Cosmic Roots and Eldritch Shores, April 2017
“Defender of the People” by Bojan Ratković
Reviewed by Benjamin Wheeler
“Defender of the People” by Bojan Ratković starts with a man waking up with no memories and ends with a shell game reminiscent of a good ol’ Kansas City Shuffle and the Manchurian Candidate mixed together. The police are after the hacker Nemesis who wishes to halt the process of mankind turning to cyborgs. The man with no memories, Walter Webb, is the only connection to Nemesis for detectives Rivers and Marcel. The complexity of the ending must be read to be believed, and takes away a little bit from the story for the short medium. It starts with Walter Webb lacking his memories due to a data dump, and the mix up at the end could have been much better served in a film or any longer medium than the few thousand words of this short story. The lack of meaty environment, facial features or most other details streamlines the story but makes it lack the oppressive feel cyberpunk stories like this thrive on.

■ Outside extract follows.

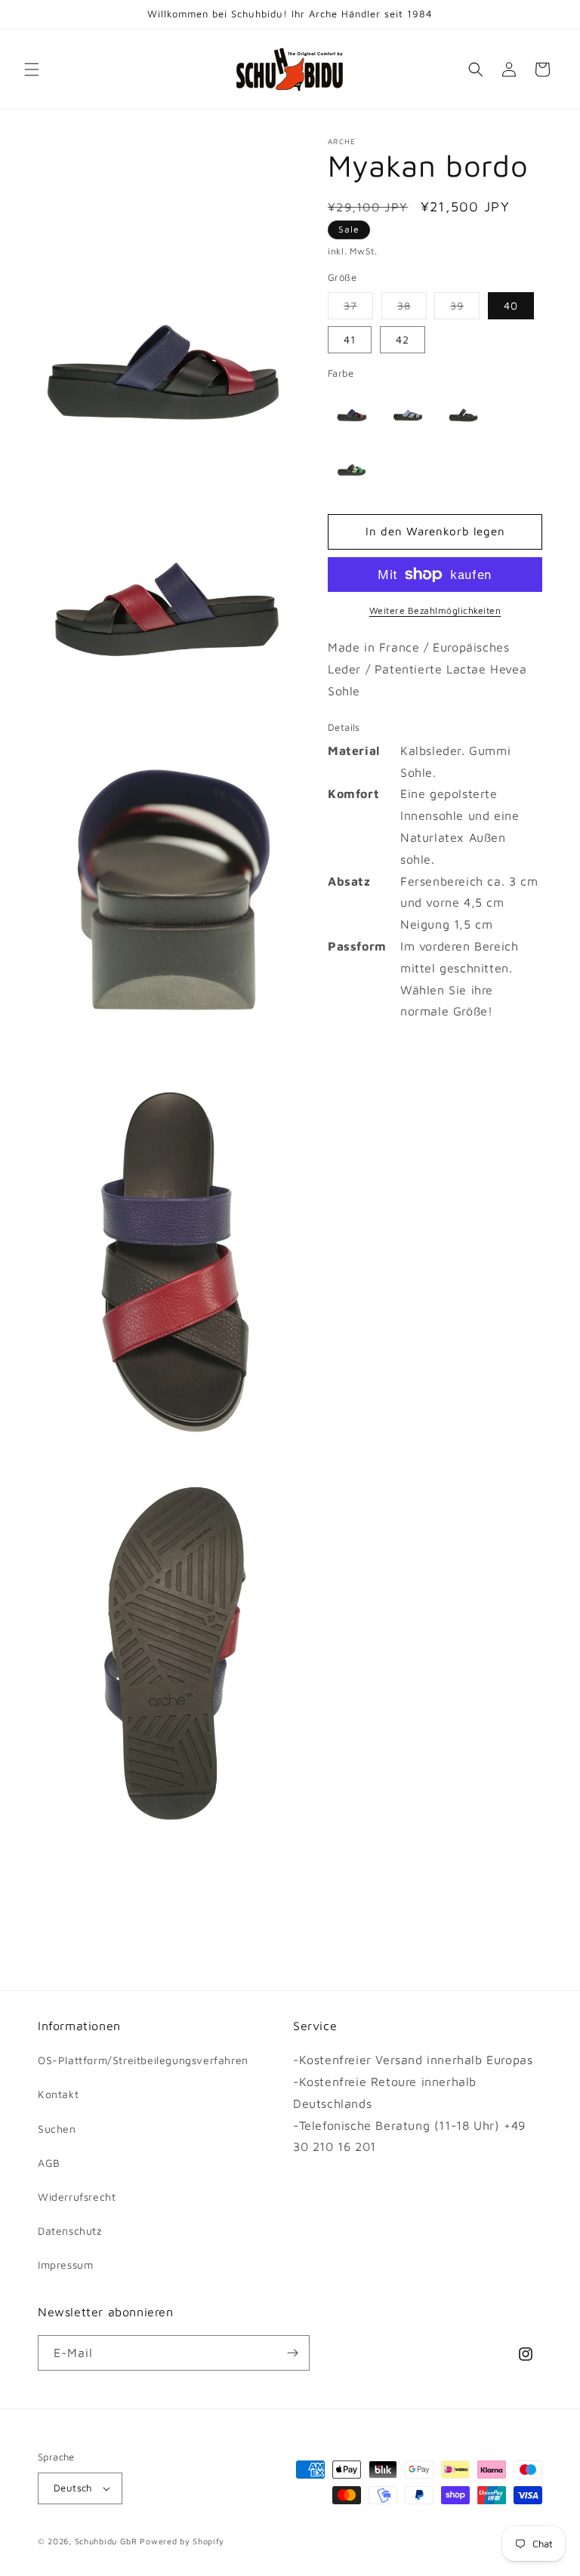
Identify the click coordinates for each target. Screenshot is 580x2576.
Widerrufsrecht (77, 2196)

Next up is “Weatherbuns” by Diana Hauer. A punk comes in to the Weather Bakery to order a hurricane cake, a thunderstorm pie and some sprinkles of ball lightning for his personal virtual reality environment. Despite warnings to the contrary, he sets them off all at once within the store, causing all kinds of chaos for weather apprentice Sandra with which she must deal. This story is as fresh as the loaves of sunshine that Fawkes bakes for his apprentice Sandra to sell. The idea that physical objects could be completely separate from the effects they produce for virtual reality is a fascinating future technology that would certainly be more interesting than the dim and grey cyberpunk future. A worthwhile read and certainly a story I recommend.